Start of Excerpt to read

Both computational and experimental results in single neurons and small networks demonstrate that very similar network function can result from quite disparate sets of neuronal and network parameters. Using the crustacean stomatogastric nervous system, we now study the influence of these differences in underlying structure on differential resilience of individuals to a variety of environmental perturbations, including changes in temperature, pH, potassium concentration and neuromodulation. We show that neurons with many different kinds of ion channels can smoothly move through different mechanisms in generating their activity patterns, thus extending their dynamic range.
Eve Marder is the Victor and Gwendolyn Beinfield University Professor at Brandeis University. Marder was President of the Society for Neuroscience (2008), and on the NINDS Council, numerous Study Sections, and Advisory Boards for institutions in the USA and abroad. Marder is a member of the National Academy of Sciences, the National Academy of Medicine, the American Academy of Arts and Sciences, and Fellows of the Biophysical Society, the American Physiological Society, and the American Association for the Advancement of Science. She received the Miriam Salpeter Memorial Award for Women in Neuroscience, the W.F. Gerard Prize from the Society for Neuroscience, the George A. Miller Award from the Cognitive Neuroscience Society, the Karl Spencer Lashley Prize from the American Philosophical Society, Honorary Doctorates from Bowdoin College and Tel Aviv University, the Gruber Award in Neuroscience, the Education Award from the Society for Neuroscience, the Kavli Award in Neuroscience. and the National Academy of Sciences Award in Neuroscience. Marder served on the NIH working group for the Obama BRAIN Initiative, and is now on the BRAIN Council.

End of Excerpt to read

What you will do: Rewrite the part of the text on neuronal and network parameters starting at "Both computational and" and ending at "their dynamic range.", swapping "temperature" for "salinity".

Start of Exercise data

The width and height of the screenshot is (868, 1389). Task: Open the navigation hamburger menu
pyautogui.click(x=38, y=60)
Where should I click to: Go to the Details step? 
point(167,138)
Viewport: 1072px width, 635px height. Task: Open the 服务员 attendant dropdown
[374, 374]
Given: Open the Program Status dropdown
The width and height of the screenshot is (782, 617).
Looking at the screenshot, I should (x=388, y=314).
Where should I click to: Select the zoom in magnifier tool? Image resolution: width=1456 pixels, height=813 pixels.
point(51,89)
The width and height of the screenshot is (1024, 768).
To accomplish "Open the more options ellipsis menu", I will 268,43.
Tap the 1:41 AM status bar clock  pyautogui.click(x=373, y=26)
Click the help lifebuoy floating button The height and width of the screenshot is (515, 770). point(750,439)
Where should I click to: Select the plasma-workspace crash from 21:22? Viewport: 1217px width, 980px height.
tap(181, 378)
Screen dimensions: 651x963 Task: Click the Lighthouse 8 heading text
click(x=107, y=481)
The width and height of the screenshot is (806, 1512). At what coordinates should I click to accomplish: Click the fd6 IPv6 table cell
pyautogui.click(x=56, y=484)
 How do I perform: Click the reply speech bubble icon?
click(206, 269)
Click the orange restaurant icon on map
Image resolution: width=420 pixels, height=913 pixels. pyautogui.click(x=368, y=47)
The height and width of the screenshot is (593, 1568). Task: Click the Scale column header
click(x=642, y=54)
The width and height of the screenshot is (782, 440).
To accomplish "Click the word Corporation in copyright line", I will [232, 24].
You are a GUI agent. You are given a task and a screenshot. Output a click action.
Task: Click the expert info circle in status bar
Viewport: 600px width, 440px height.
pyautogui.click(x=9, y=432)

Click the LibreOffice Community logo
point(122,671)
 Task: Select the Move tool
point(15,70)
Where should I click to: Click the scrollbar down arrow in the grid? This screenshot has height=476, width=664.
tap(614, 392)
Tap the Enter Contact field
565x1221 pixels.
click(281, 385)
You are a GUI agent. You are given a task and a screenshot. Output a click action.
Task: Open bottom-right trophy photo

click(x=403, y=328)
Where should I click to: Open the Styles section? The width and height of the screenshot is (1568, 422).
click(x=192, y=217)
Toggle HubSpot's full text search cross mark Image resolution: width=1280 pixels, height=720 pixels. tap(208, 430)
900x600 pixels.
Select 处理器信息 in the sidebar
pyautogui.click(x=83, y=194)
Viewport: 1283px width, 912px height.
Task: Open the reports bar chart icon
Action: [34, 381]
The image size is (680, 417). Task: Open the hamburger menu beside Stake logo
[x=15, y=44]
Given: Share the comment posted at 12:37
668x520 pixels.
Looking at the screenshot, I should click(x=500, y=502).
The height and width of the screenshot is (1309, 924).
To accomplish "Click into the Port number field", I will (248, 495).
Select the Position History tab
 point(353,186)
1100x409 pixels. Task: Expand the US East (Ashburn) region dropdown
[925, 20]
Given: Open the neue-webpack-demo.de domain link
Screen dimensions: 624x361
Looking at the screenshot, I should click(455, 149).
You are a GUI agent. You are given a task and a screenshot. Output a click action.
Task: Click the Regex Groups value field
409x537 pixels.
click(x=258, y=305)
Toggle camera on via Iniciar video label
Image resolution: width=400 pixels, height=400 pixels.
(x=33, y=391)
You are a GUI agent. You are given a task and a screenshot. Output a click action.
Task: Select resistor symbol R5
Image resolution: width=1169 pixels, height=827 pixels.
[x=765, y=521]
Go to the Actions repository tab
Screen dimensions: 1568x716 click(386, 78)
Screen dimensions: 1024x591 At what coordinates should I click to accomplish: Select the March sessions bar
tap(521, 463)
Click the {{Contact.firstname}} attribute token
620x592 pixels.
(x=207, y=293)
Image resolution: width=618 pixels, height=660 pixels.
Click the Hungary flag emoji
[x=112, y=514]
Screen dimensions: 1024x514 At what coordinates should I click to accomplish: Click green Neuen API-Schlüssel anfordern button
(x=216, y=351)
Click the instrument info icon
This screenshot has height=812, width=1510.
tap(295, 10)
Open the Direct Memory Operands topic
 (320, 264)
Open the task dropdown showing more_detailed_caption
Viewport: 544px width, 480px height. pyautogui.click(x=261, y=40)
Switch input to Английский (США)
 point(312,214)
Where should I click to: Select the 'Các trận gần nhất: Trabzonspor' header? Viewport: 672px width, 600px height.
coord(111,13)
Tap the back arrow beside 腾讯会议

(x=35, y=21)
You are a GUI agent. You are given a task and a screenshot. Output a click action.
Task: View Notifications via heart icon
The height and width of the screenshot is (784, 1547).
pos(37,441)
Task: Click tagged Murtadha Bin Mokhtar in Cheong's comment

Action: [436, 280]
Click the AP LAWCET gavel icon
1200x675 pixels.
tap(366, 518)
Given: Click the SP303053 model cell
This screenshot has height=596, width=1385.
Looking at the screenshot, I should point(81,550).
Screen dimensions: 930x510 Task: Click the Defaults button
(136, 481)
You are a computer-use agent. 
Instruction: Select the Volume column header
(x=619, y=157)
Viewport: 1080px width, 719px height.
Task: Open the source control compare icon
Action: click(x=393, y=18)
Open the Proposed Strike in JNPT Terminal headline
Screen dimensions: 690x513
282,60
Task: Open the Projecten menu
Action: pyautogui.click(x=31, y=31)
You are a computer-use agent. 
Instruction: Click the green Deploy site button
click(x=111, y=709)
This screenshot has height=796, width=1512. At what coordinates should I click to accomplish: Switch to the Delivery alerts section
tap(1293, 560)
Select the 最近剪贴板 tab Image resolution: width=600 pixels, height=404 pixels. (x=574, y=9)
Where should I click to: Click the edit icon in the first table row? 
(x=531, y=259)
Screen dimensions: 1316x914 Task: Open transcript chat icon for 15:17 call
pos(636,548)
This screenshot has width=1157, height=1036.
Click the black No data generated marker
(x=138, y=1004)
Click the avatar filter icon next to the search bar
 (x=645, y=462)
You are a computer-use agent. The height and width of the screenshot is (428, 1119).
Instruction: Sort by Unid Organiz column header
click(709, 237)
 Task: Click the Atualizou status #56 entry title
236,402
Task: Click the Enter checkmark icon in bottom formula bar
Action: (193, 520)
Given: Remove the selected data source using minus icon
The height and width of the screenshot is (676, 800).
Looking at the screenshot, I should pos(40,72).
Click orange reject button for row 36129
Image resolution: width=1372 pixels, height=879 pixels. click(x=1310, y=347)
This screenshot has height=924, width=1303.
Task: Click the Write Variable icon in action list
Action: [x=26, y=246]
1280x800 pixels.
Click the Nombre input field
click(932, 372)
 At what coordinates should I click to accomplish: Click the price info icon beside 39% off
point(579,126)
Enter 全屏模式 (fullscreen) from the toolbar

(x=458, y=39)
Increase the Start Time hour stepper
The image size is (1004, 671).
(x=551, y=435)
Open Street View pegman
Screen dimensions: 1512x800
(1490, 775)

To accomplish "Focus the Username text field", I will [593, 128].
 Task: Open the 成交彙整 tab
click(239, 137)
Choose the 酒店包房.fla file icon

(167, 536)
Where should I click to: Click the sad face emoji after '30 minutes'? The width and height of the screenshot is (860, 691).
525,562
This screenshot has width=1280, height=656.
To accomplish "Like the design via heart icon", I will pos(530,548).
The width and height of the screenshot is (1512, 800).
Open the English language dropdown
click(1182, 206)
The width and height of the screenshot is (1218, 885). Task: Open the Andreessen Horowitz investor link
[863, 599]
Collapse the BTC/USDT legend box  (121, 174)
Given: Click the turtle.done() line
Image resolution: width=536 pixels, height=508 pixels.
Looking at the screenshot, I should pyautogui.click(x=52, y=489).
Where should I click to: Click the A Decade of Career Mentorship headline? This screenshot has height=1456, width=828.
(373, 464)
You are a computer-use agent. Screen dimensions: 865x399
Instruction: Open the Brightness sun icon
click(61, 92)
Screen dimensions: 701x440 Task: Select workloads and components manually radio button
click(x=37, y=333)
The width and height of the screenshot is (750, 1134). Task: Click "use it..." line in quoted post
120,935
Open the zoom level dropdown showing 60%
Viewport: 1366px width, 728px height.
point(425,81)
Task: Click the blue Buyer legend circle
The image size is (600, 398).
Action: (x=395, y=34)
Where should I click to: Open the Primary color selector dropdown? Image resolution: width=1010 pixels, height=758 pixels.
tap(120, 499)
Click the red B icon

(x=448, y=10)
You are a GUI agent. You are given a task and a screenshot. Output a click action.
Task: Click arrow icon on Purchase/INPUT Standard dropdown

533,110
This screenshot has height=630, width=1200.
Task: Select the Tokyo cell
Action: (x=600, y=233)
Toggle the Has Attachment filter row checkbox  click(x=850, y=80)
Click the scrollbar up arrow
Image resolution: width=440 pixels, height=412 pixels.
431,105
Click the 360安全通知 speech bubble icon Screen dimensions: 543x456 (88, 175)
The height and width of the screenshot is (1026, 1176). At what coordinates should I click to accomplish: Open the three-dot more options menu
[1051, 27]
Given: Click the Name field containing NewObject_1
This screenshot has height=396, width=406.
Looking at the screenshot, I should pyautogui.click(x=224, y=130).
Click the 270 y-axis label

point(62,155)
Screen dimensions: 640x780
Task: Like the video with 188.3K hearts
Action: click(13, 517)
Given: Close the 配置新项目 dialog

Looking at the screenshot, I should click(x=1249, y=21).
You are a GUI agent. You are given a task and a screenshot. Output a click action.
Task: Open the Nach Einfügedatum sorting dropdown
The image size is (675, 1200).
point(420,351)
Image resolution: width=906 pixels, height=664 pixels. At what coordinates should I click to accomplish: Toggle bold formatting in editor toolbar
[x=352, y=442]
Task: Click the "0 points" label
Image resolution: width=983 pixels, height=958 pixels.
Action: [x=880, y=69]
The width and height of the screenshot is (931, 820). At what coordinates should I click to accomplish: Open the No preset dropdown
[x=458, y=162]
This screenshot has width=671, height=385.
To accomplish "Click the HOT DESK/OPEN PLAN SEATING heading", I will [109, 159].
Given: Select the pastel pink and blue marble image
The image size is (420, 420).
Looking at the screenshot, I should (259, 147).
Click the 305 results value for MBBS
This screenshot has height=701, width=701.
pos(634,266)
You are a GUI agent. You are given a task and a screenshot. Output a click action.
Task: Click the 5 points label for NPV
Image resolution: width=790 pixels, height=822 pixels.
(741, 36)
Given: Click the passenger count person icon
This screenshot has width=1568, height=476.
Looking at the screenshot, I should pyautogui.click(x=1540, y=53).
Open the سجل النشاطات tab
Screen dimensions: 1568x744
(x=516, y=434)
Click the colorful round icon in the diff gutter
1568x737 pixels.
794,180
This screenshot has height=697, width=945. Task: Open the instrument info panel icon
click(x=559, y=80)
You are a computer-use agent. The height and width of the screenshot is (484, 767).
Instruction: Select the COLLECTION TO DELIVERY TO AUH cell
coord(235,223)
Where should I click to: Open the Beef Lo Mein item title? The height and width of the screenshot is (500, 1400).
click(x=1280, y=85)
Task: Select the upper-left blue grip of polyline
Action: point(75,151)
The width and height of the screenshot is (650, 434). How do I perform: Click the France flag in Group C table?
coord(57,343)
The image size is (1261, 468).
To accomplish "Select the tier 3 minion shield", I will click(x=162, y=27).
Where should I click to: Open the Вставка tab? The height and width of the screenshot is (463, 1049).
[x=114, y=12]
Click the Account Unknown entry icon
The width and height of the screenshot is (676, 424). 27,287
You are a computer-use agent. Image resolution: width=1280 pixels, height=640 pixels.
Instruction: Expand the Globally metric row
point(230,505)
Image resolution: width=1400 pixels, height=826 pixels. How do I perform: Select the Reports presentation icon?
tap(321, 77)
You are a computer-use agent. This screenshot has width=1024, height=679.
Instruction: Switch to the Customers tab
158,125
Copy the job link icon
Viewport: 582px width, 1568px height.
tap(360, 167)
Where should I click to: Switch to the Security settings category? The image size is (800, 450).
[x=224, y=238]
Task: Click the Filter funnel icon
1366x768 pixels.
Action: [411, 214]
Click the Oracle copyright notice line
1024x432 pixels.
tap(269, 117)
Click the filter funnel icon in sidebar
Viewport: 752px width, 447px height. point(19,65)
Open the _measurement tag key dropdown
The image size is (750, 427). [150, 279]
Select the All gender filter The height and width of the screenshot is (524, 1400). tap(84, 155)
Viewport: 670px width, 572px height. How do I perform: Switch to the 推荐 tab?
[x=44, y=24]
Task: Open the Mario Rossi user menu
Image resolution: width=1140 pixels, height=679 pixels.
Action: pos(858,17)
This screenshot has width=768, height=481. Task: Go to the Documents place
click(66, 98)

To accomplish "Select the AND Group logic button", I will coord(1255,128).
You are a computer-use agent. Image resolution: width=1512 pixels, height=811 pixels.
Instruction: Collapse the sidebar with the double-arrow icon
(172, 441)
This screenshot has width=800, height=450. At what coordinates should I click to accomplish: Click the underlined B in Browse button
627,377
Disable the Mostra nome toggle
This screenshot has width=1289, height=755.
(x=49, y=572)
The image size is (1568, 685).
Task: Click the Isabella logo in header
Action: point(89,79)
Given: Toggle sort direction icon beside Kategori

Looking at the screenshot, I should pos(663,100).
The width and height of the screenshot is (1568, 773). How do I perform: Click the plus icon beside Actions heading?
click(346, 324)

End of Exercise data

Exercise result:
Both computational and experimental results in single neurons and small networks demonstrate that very similar network function can result from quite disparate sets of neuronal and network parameters. Using the crustacean stomatogastric nervous system, we now study the influence of these differences in underlying structure on differential resilience of individuals to a variety of environmental perturbations, including changes in salinity, pH, potassium concentration and neuromodulation. We show that neurons with many different kinds of ion channels can smoothly move through different mechanisms in generating their activity patterns, thus extending their dynamic range.